И отчего-то эта мысль наполнила меня внезапной радостью, столь редким в те дни чувством, что, когда знакомые голоса начали петь какой-то давно позабытый гимн, я вся зарделась от непонятного счастья, а потом, сидя в этой мерцающей темноте, расплакалась — жаркими, долгими слезами предательского облегчения.

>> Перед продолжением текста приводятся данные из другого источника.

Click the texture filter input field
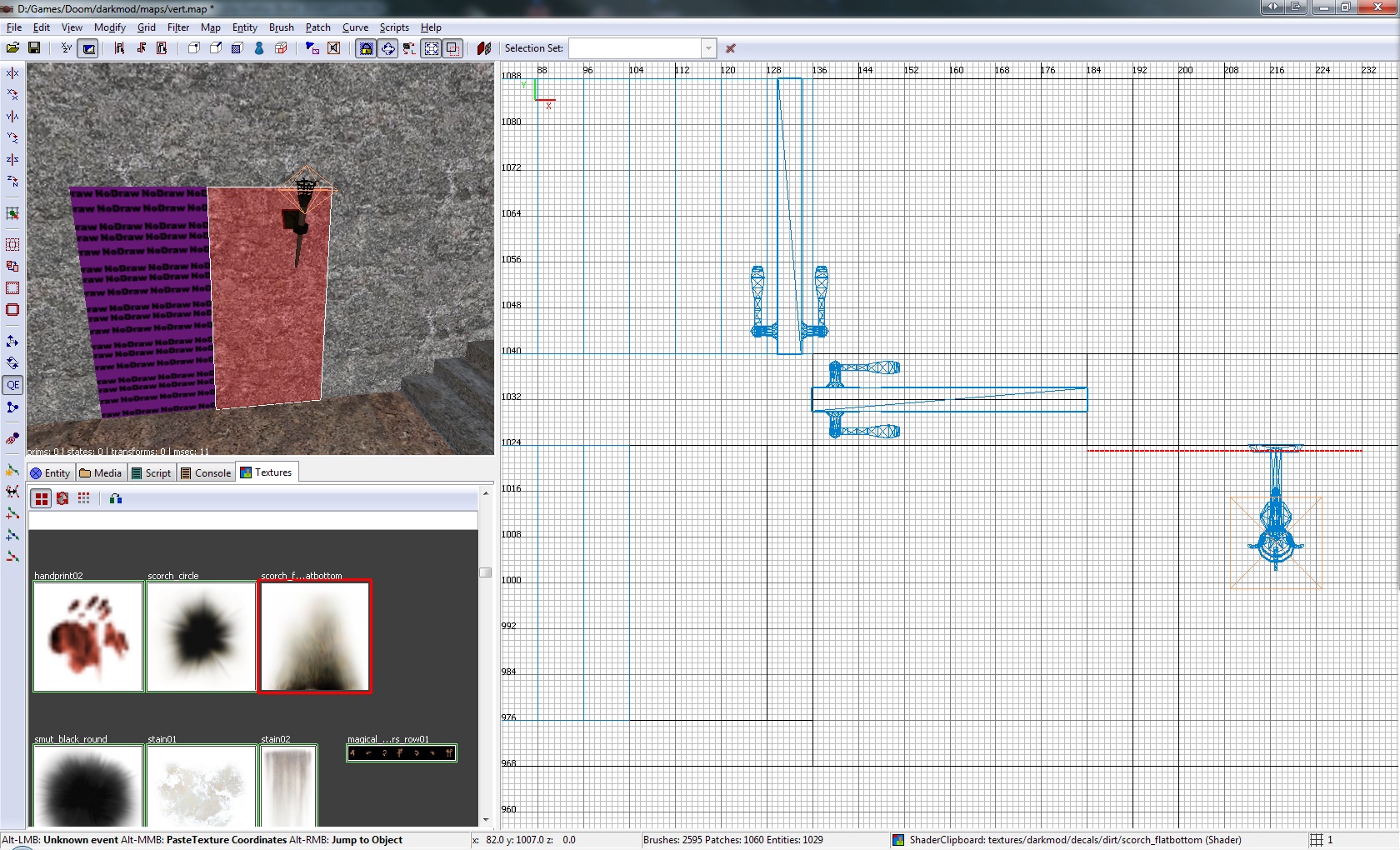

И вот я расплакалась там, да только кому от этого стало хорошо. Всю меня окутало запахом сырой одежды и кашлем прихожан. Чего бы я не дала сейчас, чтобы вернуть их в ту церковь, вернуть их в то Рождество, вернуть назад все, что вскоре забрало себе время, как и должно времени, вернуть шиллинги обратно в карманы, вернуть тела в их митенки и кальсоны — все, все возвратить назад, так чтобы мы укрепились там, сидя на скамьях красного дерева, упираясь в них коленями, если уж не целую вечность, так хотя бы снова те минуты, тот самый клочок времени, когда морщины на лице отца заполняются льющимся светом и он медленно, так медленно поворачивается к нам с матерью и улыбается, улыбается нам со всей своей легкой, простой добротой.
Наутро отец преподнес мне прелестную вещицу — позже я узнала, что такие называют бижутерией. У каждой девчонки в Слайго были такие «сорочьи» побрякушки — на выход. Я, как и все они, мечтала отыскать то самое сказочное сорочье гнездо, где будет полным-полно брошей, сережек, браслетов, полным-полно прекрасной добычи. Взяв подарок отца, я расстегнула его посеребренную застежку, прицепила его на кардиган, с гордостью похвасталась им перед пианино и мотоциклом.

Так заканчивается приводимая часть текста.